# Dore bar???



## toadiesop (May 25, 2007)

My moms boyfriend did the cyanide process back in the 70's and 80's. He still has a dore bar that weighs at least 5 pounds (I'll post a picture later if I can) and it's not that big so I know it's either gold or lead weight.

Obviously I know it's impossible to ask you guys how much gold you think is in it but is there an average? I know lead was used in the cycanide process like a cell, but would the lead ever be melted into the bar?

I'm just trying to explain to my mom that they might be sitting on a few POUNDS of gold.

Isn't that an exiting thought. We're going to process this bar soon anyways so I'll be sure to take lots of pics.

I'm gonna shot it and then AR. Sound about right?


----------



## Daniel (May 25, 2007)

Seems to be a pretty generic term with no standard...

http://en.wikipedia.org/wiki/Dore_bar

http://www.gold.org/pr_archive/html/bars/Categ.htm#Dore


----------



## toadiesop (May 25, 2007)

ok... PICTURE TIME!!!!

The last time I saw these I didn't know as much about gold as I know know. These things are AWESOME!!!! The second one is just gold sitting in slag.













Wish they were mine... :twisted: 

Hahahaa!! But at least I'll get to process them. He's old school and he keeps telling me cyanide is the best way. Can't wait to show him the new ways to do things. 8)


----------



## goldsilverpro (May 25, 2007)

Don't rush into this thing. 

I think I would first drill the bars and try nitric on the drillings. Try to keep the slag out of the drillings. You can break the slag off first with a welder's chipping hammer or a steel rod. Wear safety glasses or a face shield when doing this. Weigh the drillings (5 to 10 grams) first and also weigh the remaining gold powder (rinse and dry) after using nitric. If hot nitric doesn't attack the drillings, you might really have a lot of gold.

▬▬▬▬▬▬

▶ **WORK INSTRUCTION A**
In the dore bar thread, change "old school" to "traditional" and give the passage again, starting with "Hahahaa!! But at" and going on through "goldsilverpro (May 25, 2007)".
▶ **WORK INSTRUCTION B**
In the dore bar thread, what can be used to break the slag off the bars before drilling?
▶ **WORK INSTRUCTION C**
Pick up the dore bar thread after the final sentence of its last post and keep writing.

▶ **DATA EXCERPT**
▬▬▬▬▬▬

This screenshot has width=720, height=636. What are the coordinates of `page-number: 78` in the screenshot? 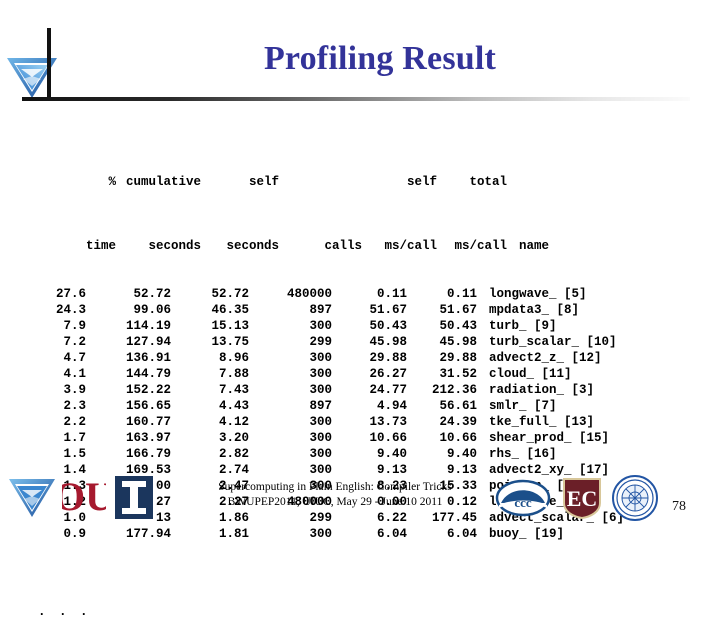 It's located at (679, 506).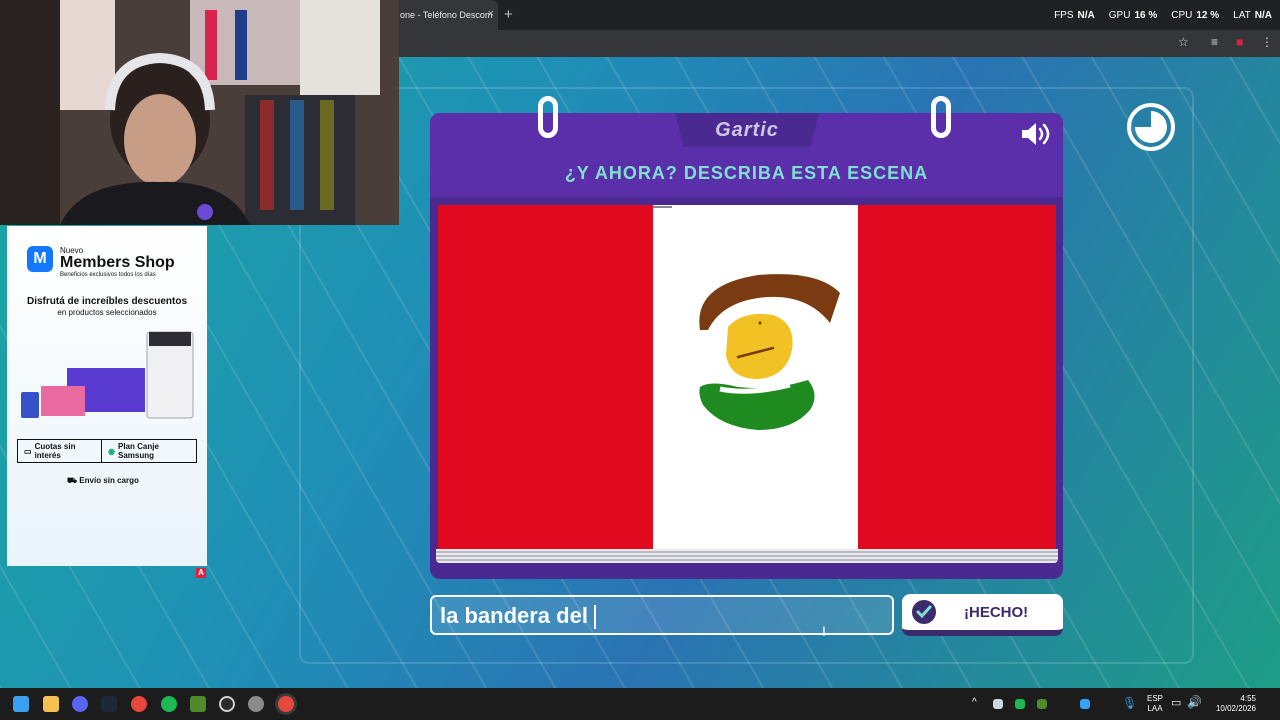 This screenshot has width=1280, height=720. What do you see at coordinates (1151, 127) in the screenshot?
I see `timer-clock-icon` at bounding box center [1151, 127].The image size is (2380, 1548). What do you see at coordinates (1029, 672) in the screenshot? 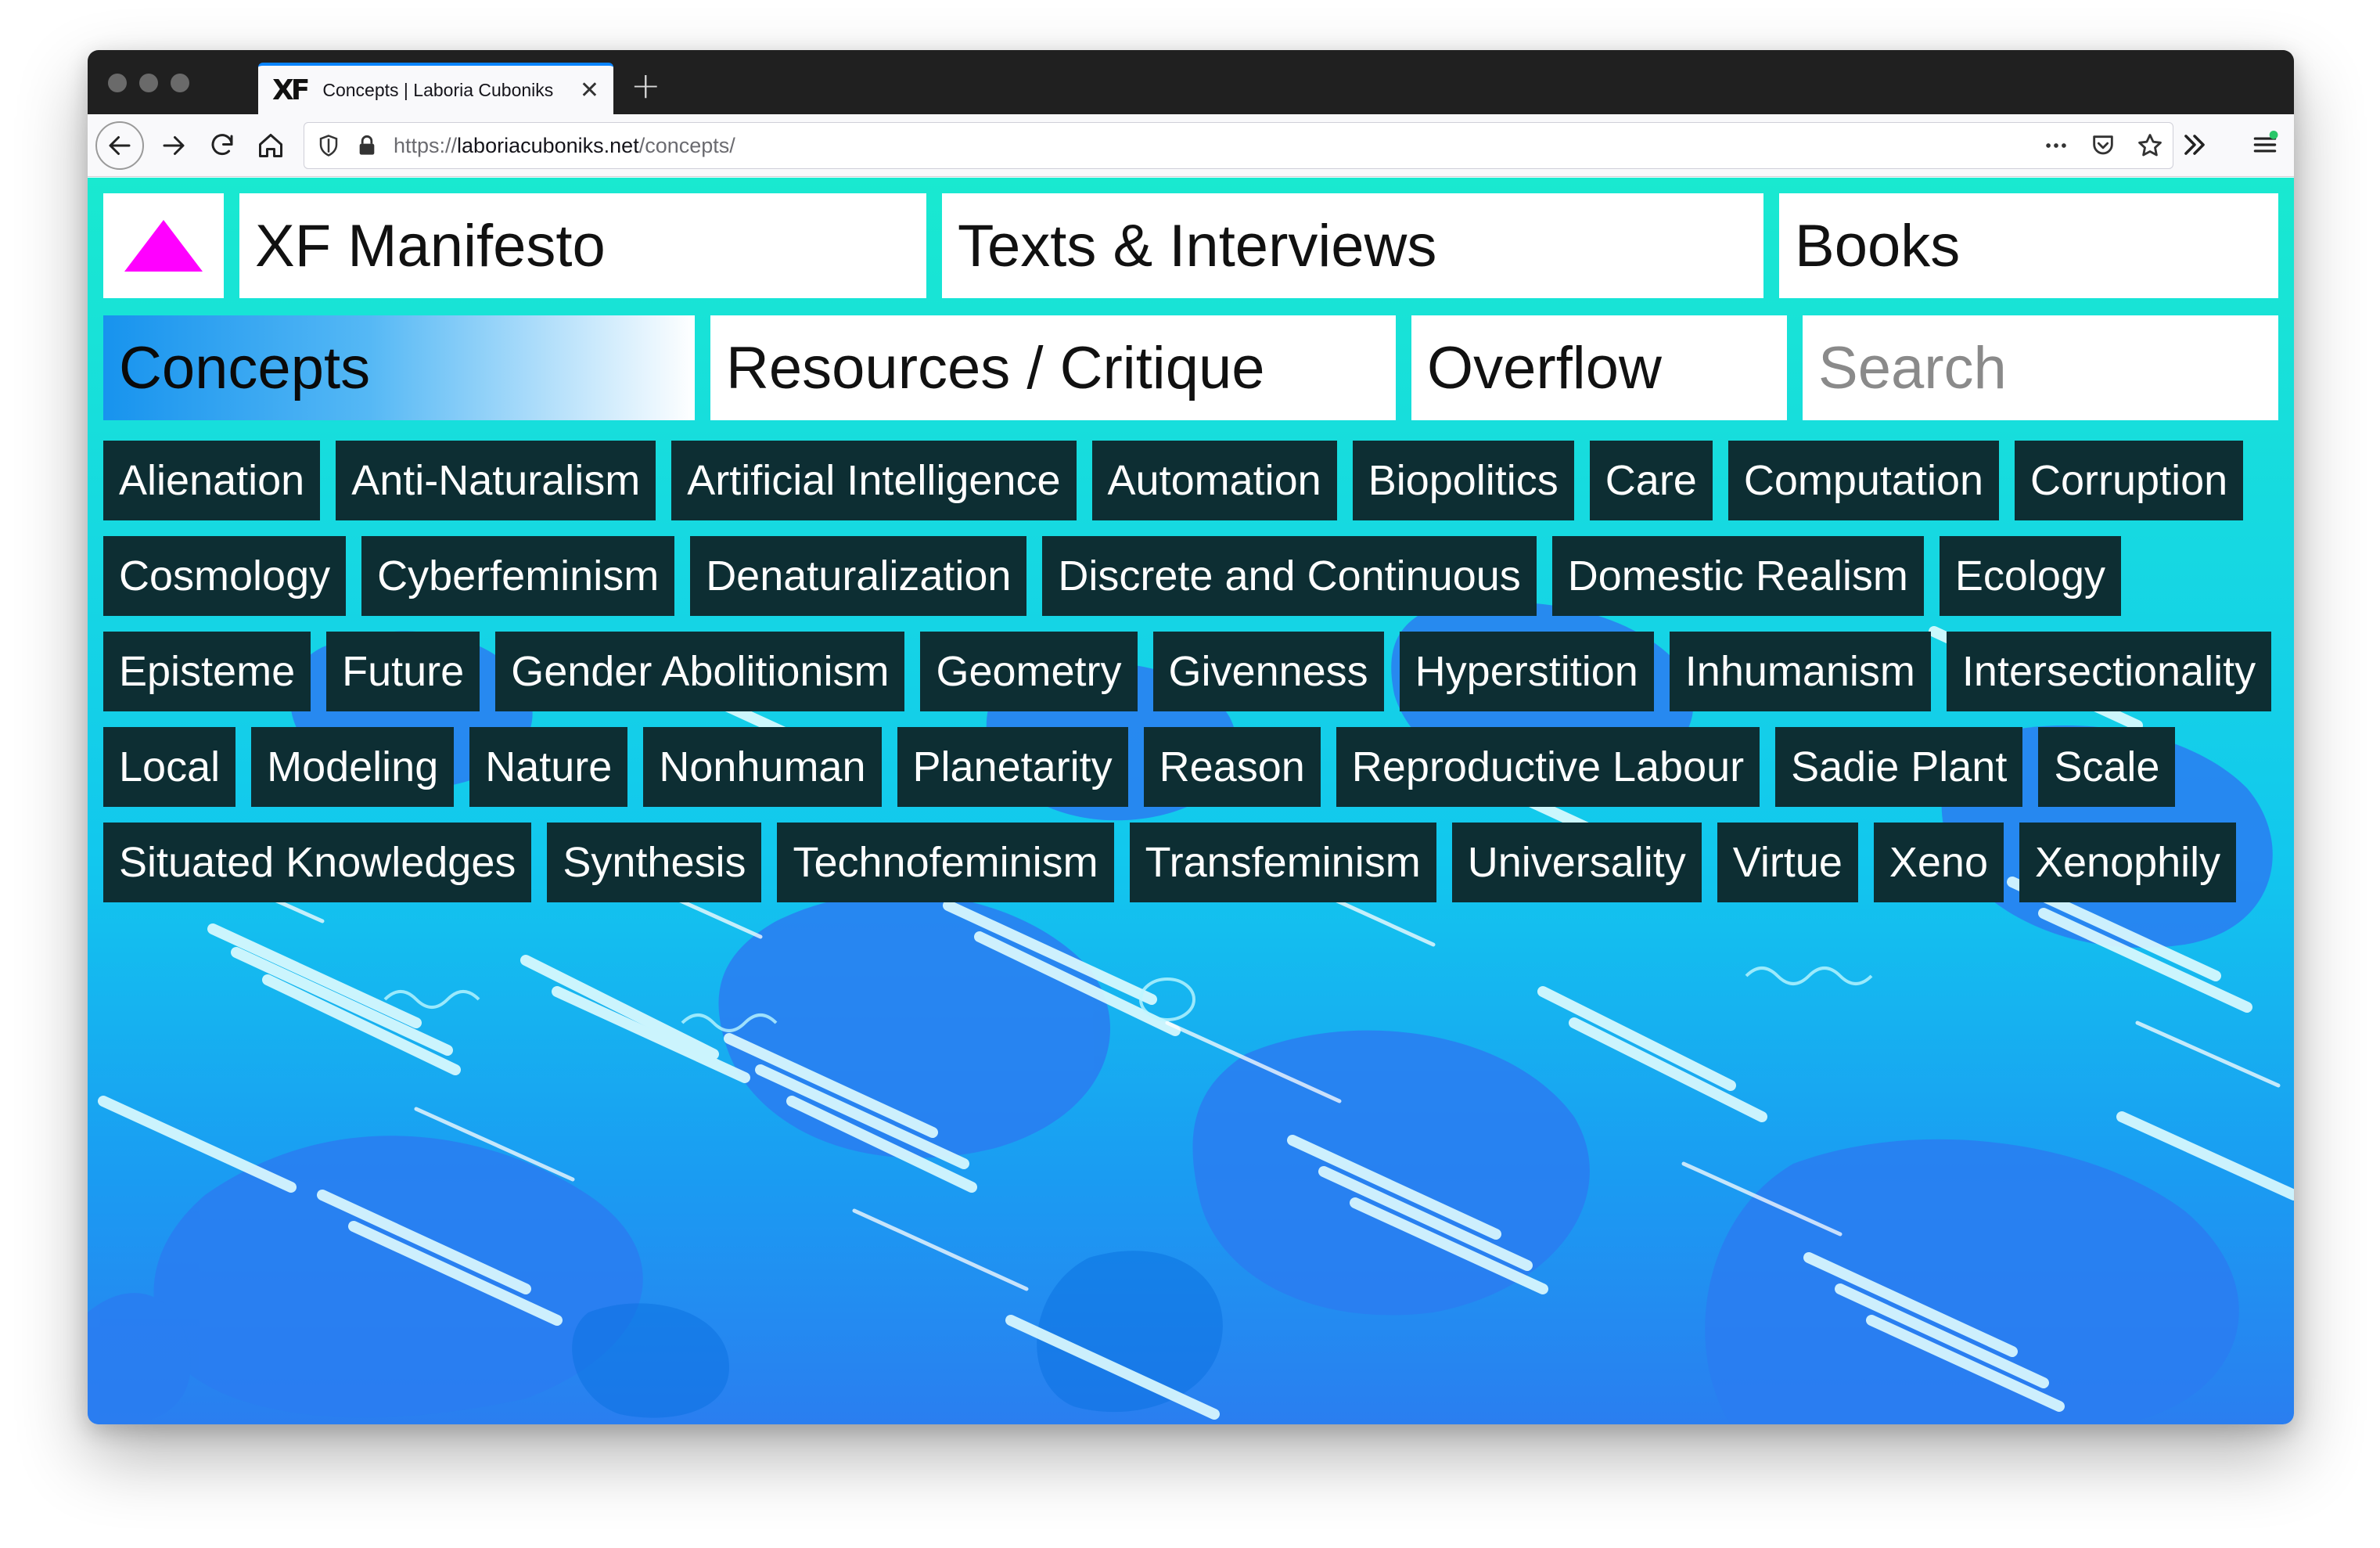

▬▬▬▬▬▬

▶ **OUTPUT A**
Hahahaa!! But at least I'll get to process them. He's traditional and he keeps telling me cyanide is the best way. Can't wait to show him the new ways to do things. 8)


----------



## goldsilverpro (May 25, 2007)

▶ **OUTPUT B**
A welder's chipping hammer or a steel rod.

▶ **OUTPUT C**
It looks like there is a lot of silver and copper in the bar in the bottom photo. If the silver's over 10%, you'll never touch it with aqua regia. 

Do some experimentation first. Let us know the results of the experiments and maybe we can help guide you in processing the whole lot. Go slow and think things out. Talk things out with us, step by step.


----------



## Harold_V (May 25, 2007)

I'm at a loss to explain why lead would be involved with the cyanide process, one with which I am familiar, to be perfectly clear. Unless the recovered values were melted with litharge, there should be no lead present. 

You need not alter the pieces in order to make a fast determination. You can determine a great deal about the metals with chemical reagents. Test the surface with nitric acid to see if you get any reaction. If you get rapid fuming and a color change, blue or green, you're dealing with a lot of base metal----most likely copper. Schwerter's test solution will determine the presence of silver-----a lack of a green reaction with bubbling and fuming will determine if the gold content is high------assuming there is gold present. There may not be. People have a way of hoping for the best when they know better. 

Lead weighs just slightly more than half what gold does----copper is far less than half the weight, and silver and lead weigh about the same----so if these pieces aren't quite heavy, there may not be much gold present, if at all. Don't jump to conclusions. 

Keep a clear head when talking gold------don't let greed taint your thinking. Recently, here in Washington State, a fraud was perpetrated with common yellow brass. Anyone that has been around gold would have known what it was-----but greed often blinds people.

No, shot then AR is not right. AR should not be considered a process for eliminating base metals, which should be first removed with nitric. Even if there is no silver present, why would you want to dissolve the base metals with the gold? You can't expect a clean precipitation from dirty solutions------no more than you should expect to get a clean car by washing it with muddy water. Drag down is always present------so make it a policy to eliminate as much of the base metals as is possible before dissolving gold. Always! 

Test the piece(s) in question as I have suggested------then you'll know which course of action will serve you best. Not refining them is one of the real possibilities you should consider. If the owner is delusional, when you don't come up with the gold he "knows" is there, you'll forever be considered a crook. Remember-------these pieces may be the result of someone that knows nothing about recovery and refining----and may be totally worthless. 

Harold


----------



## aflacglobal (May 26, 2007)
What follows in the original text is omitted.